More than Just Measurers

Every once in a awhile I have a tendency to forget what it is I am supposed to be doing when I survey a piece of property.  I tend to fall back on the measurements.  Mainly because this is the easiest of the chores that make up this profession.  I focus hard on the math of the system and over look obvious signs that I am headed down the wrong road.  This became clear to me recently when I was approached by a colleague from the metro-phoenix area whom had taken on a survey in my neck of the woods.  Long story short; he found monuments that I had missed.  The monuments he found basically shifted the property I had surveyed about 10 feet; it was planar shift so no area was compromised.  After looking at the evidence he presented me; it was clear that I had to amend my survey and explain it to my client.  I guess at this point I need to explain that my client has been a family friend since I was a toddler.  My father had surveyed for them for decades and had passed the torch to me.  So my relationship with client wasn't exactly cut and dry.  So first I verified what the other surveyor found and corrected my survey.  then I took my client to the property and walked the boundary and explained where I had failed.  I showed my client where my monuments were and where they were supposed to be.  then as they watched I pulled the erroneous monument and placed the correct one.  Of course I have to pay for some fence to move (that I gladly offered to pay for) and at first the was shocked.  However when I explained that moving a fence was cheaper than a court battle that they would surely lose; they became appreciative of the fact that I had come forward instead of trying to hide it.  That struck me as odd.  Why would I hide such a thing?  I believe my integrity is more valuable than a fence and the although my pride took a well deserved hit.  I would rather be a "stand up" guy than a sneak.  In a small town like this you cannot gamble with your reputation.  Making things "right" is far more precious than the almighty dollar.

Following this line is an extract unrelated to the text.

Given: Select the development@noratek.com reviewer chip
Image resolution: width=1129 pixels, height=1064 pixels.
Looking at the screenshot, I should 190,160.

Having the respect of a community as local expert is priceless.  My father once told me that the goal of every surveyor should be to gain the respect of his family first, peers second, and the community third.  Although my pride took a hit;  I believe I took at least a step in that direction.  My client actually thinks better of the situation now than when they did before.  Sometimes you learn more from being wrong than being right and although the ego may get bruised in the process the lesson becomes solidified.  At this point, I would rather the people who live in my area; think highly of my work than be concerned about my fees.  I am starting to get there and it feels fine.  Having a honest reputation, a strong work ethic, a professional attitude, and recognition from the community is the true meaning of success in my book.  My mentor drilled that into my head and to some extent some of it took.  Or at least that is what i was told by my client.  Who gave me hug and bought me lunch.  That don't happen everyday; but when it does its nice.